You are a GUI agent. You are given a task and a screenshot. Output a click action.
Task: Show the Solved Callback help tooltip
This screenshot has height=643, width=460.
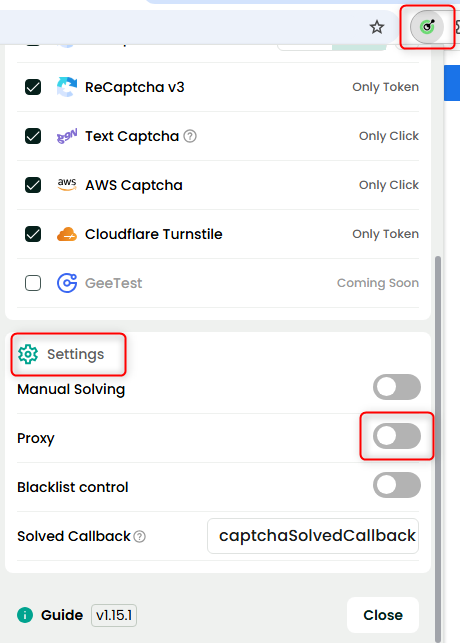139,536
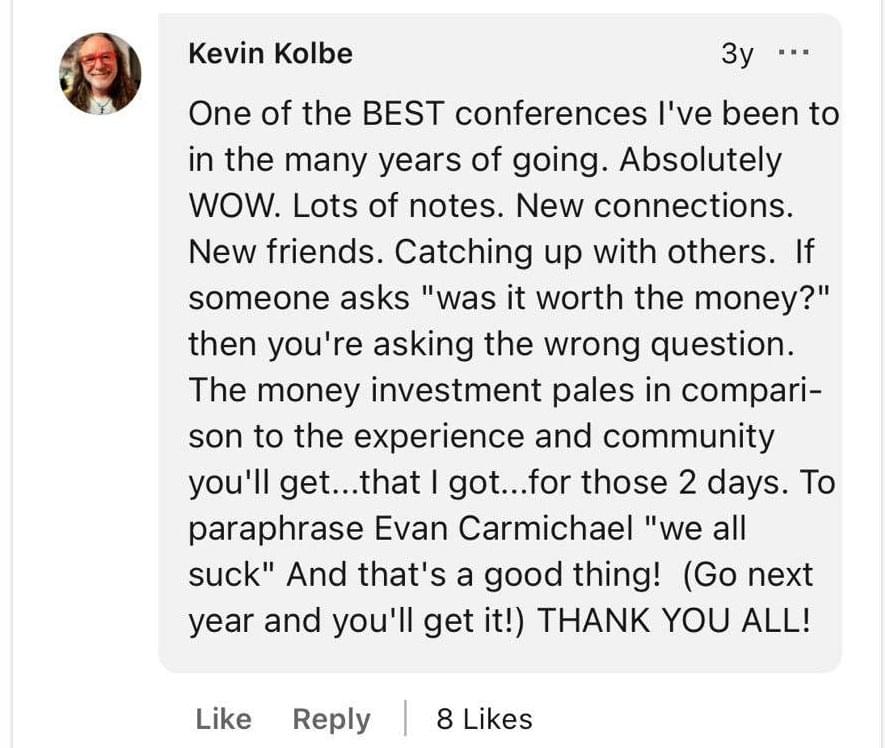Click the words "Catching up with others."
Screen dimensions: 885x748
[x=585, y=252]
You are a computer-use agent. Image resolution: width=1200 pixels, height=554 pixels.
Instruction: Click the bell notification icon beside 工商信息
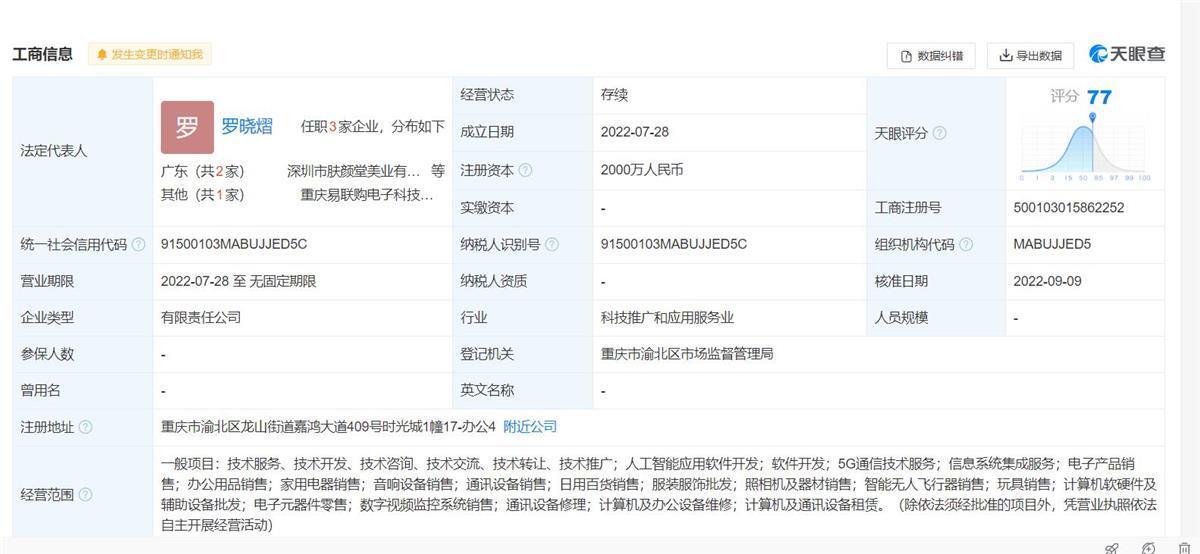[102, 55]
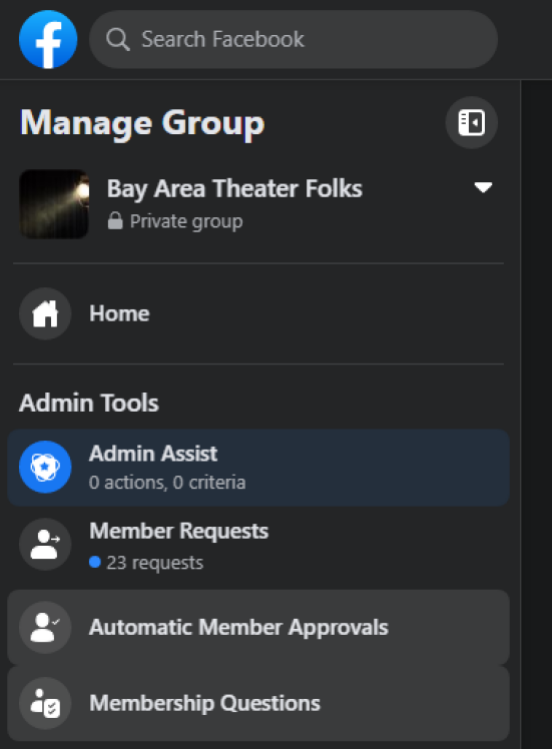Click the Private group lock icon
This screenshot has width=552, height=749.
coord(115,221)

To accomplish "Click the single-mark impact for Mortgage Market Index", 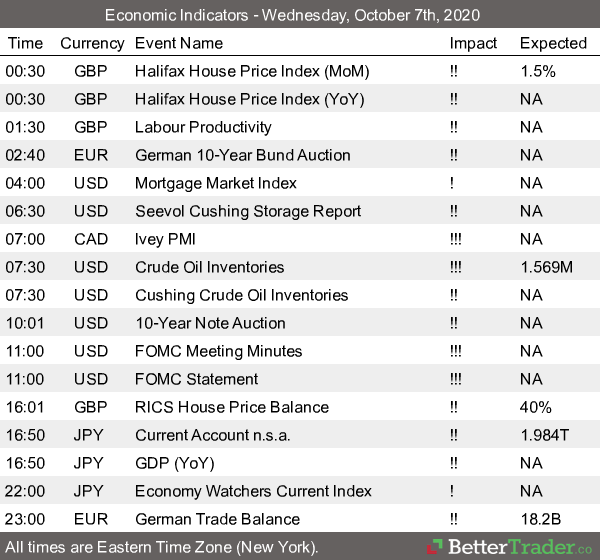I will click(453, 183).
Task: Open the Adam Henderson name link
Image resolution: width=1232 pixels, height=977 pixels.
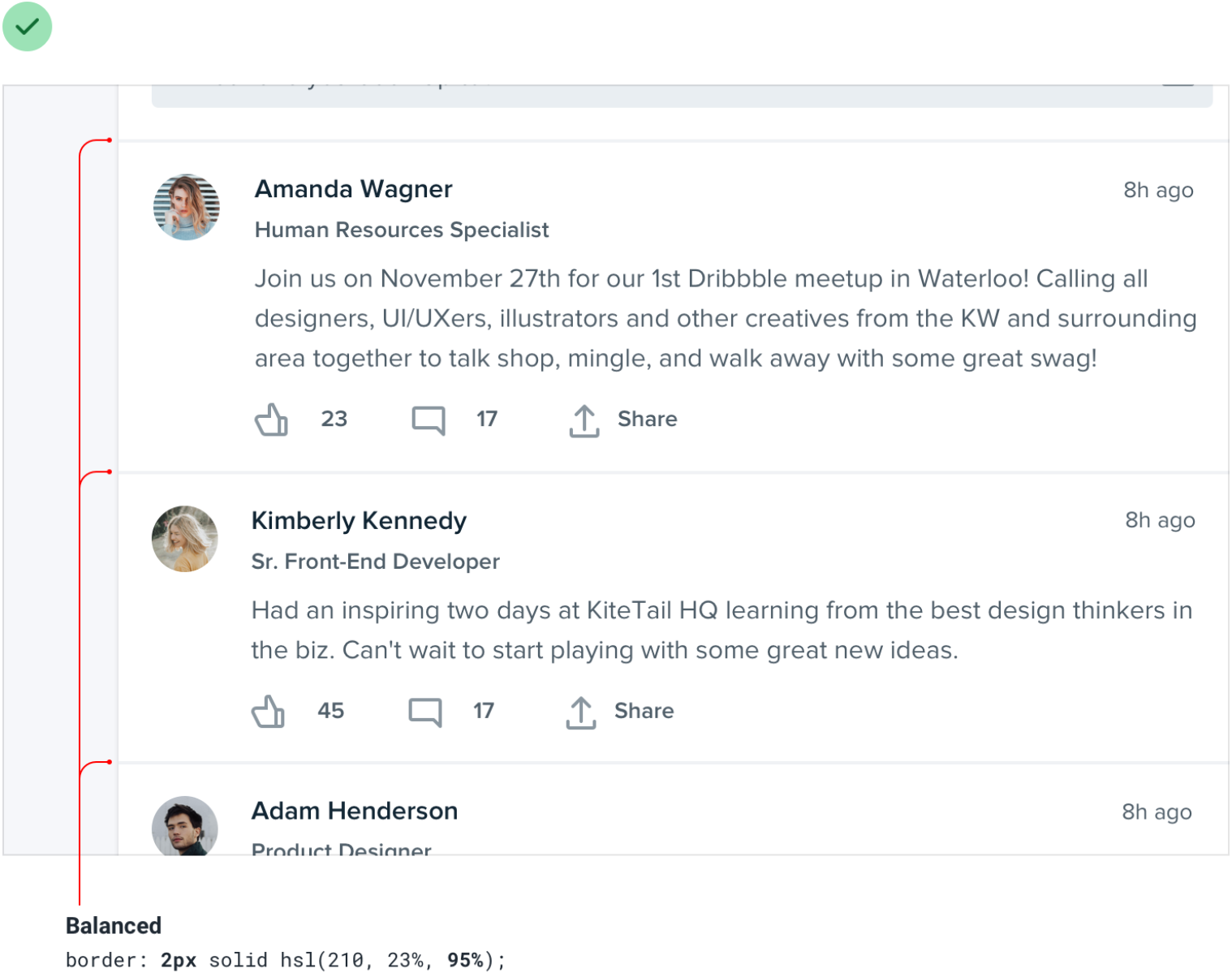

******************************

Omit the pictures, then repeat exactly each line from the beginning of the listing through the line with "You are a computer-use".

- Exercise solution
You are a GUI agent. You are given a task and a screenshot. Output a click action.
Task: Show the Solved Callback help tooltip
This screenshot has height=643, width=460.
139,536
Click the words "Catching up with others."
Screen dimensions: 885x748
[x=585, y=252]
You are a computer-use agent. Image resolution: width=1200 pixels, height=554 pixels.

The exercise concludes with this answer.